The Electric Quadrupole Moment of the Deuteron and the Field Theory of Nuclear Forces

Abstract

THE discovery by Rabi and his collaborators¹ that the deuteron in its ground state possesses an electric quadrupole moment is of considerable theoretical importance, since it clearly shows that the forces acting between a proton and a neutron must to a quite appreciable extent depend on the spatial orientations of the spins of the heavy particles. It is well known that the vector meson theory of nuclear forces formally provides such a directional coupling, though of so strongly singular a type that it can only be given a definite meaning by taking recourse to some arbitrary cutting-off prescription. Now, Bethe² has recently examined the question how such a cutting-off should be performed, in a theory giving rise to charge-independent nuclear forces, in order to obtain the correct positions of the ground-level and the excited ¹S-level of the deuteron.
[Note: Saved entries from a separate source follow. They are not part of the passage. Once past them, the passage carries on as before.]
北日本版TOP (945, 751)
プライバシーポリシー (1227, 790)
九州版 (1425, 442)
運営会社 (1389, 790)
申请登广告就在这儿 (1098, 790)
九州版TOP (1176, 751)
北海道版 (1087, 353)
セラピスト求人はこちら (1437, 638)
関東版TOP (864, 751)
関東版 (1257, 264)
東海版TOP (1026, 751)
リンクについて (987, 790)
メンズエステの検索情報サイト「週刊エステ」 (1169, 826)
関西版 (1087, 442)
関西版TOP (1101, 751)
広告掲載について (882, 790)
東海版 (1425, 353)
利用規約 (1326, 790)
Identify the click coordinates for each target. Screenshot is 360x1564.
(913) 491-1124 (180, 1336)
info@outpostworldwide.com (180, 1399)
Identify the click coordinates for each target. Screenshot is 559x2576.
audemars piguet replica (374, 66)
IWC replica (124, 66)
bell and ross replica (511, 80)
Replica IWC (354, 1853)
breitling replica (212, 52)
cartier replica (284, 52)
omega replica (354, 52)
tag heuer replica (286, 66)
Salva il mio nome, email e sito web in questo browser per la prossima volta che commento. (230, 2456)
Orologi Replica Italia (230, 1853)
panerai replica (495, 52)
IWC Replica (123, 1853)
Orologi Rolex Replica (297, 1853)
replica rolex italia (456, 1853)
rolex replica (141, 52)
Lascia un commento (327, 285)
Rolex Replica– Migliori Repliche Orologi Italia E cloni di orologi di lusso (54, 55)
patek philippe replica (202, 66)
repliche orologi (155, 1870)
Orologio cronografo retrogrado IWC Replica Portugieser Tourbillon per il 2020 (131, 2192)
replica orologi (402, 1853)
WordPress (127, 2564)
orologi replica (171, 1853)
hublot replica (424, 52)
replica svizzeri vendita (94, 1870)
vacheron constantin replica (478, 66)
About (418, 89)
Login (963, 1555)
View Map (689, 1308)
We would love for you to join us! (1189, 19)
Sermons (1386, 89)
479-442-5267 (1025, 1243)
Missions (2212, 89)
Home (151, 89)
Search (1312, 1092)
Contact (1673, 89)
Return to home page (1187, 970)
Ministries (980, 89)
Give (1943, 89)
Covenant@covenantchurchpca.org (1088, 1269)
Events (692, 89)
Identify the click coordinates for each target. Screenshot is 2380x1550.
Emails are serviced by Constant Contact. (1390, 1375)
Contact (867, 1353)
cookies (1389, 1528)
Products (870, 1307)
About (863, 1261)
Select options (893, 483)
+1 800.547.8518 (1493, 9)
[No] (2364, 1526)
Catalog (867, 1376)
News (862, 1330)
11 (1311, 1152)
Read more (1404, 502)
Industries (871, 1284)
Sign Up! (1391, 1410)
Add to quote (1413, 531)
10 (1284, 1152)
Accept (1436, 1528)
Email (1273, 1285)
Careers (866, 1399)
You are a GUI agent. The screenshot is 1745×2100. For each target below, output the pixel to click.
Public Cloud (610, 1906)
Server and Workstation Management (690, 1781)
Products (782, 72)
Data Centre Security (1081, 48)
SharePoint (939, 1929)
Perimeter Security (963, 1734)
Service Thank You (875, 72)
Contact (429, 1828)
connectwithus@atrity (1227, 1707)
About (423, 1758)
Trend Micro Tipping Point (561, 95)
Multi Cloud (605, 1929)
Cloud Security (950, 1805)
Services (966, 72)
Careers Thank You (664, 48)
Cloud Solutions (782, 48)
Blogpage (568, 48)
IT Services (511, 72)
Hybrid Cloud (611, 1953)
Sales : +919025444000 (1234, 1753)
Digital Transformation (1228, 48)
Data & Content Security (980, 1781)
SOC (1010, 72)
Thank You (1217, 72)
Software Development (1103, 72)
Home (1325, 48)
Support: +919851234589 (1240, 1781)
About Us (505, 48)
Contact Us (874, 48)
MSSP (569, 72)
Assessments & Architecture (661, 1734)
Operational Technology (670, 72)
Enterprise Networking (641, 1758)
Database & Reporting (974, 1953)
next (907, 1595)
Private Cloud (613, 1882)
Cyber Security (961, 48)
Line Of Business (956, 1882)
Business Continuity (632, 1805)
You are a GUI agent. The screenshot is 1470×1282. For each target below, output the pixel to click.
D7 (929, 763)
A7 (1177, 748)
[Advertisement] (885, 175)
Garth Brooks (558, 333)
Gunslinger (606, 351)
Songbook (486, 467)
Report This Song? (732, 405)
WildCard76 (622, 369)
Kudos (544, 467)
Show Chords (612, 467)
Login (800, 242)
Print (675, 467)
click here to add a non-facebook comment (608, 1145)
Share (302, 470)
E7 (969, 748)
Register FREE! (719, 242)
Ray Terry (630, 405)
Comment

He was led to the conclusion that, while the way in which the cutting-off is performed is of small influence on the results, the value to be assumed for the cutting-off radius depends critically on the combination of charged and neutral meson fields adopted: if one uses the symmetrical combination of meson fields suggested by Kemmer³, the cutting-off radius should be chosen larger than the range of the nuclear forces, and a reasonable value of this radius can only be obtained if the meson field is assumed to be purely neutral. This last assumption amounts of course to giving up the remarkable connexions suggested by the symmetrical theory between the problem of nuclear forces and those of cosmic ray phenomena, beta decay and especially the magnetic moments of proton and neutron.